One student told Houston television station KTRK in a telephone interview that a gunman came into her first-period art class and started shooting. The student said she saw one girl with blood on her leg as the class evacuated the room.
"We thought it was a fire drill at first but really, the teacher said, 'Start running,'" the student told the television station.
The student said she did not get a good look at the shooter because she was running away. She said students escaped through a door at the back of the classroom.
Authorities did not immediately confirm that report.
Vice President Mike Pence said he and President Donald Trump were briefed on the shooting. Pence said the students, families, teachers and all those affected should know: "'We're with you.
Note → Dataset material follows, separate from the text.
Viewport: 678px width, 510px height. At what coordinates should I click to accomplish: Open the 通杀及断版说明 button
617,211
You're in our prayers and I know you are in the prayers of the American people."
Trump added in a tweet that that early reports were "not looking good. God bless all!"
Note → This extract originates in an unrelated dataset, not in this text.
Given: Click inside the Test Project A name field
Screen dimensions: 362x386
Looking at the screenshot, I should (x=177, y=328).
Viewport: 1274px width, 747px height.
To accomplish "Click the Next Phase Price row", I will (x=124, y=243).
@realDonaldTrump: We grieve for the terrible loss of life, and send our support and love to everyone affected by this horrible attack in Texas. To the students, families, teachers and personnel at Santa Fe High School – we are with you in this tragic hour, and we will be with you forever...
Trump has ordered that U.S. flags fly at half-staff as a mark of "solemn respect" for those affected by the school shooting.
Flags are to be flown at half-staff until sunset on May 22. The order applies to the White House and all public buildings and grounds, military posts and naval stations and vessels, as well as at U.S. embassies, consular offices and other facilities abroad. The flag atop the White House was immediately lowered on Friday.
First lady Melania Trump also weighed in on Twitter, saying her "heart goes out to Santa Fe and all of Texas today."
The shooting was all but certain to re-ignite the national debate over gun regulations. In the aftermath of the Feb. 14 attack on Marjory Stoneman Douglas High School, survivors pulled all-nighters, petitioned city councils and state lawmakers, and organized protests in a grass-roots movement.
Within weeks, state lawmakers adopted changes, including new weapons restrictions. The move cemented the gun-friendly state's break with the National Rifle Association. The NRA fought back with a lawsuit.
In late March, the teens spearheaded one of the largest student protest marches since Vietnam in Washington and inspired hundreds of other marches from California to Japan.
Parkland survivors took to social media to express outrage and heartbreak over the Texas attack.
"My heart is so heavy for the students of Santa Fe High School. It's an all too familiar feeling no one should have to experience. I am so sorry this epidemic touched your town — Parkland will stand with you now and forever," Marjory Stoneman Douglas student Jaclyn Corin said in a tweet.
She also directed her frustration at Trump, writing "Our children are being MURDERED and you're treating this like a game. This is the 22nd school shooting just this year. DO SOMETHING."
The calls for tighter gun controls that have swelled since the February mass shooting at a Florida high school have barely registered in gun-loving Texas — at least to this point.
Texas has some of the country's most permissive gun laws and just hosted the NRA's annual conference earlier this month. In the run-up to Texas' march primaries, gun control was not a main issue with candidates of either party. Republicans did not soften their views on guns, and Democrats campaigned on a range of issues instead of zeroing in on gun violence.
— CNBC.com contributed to this report.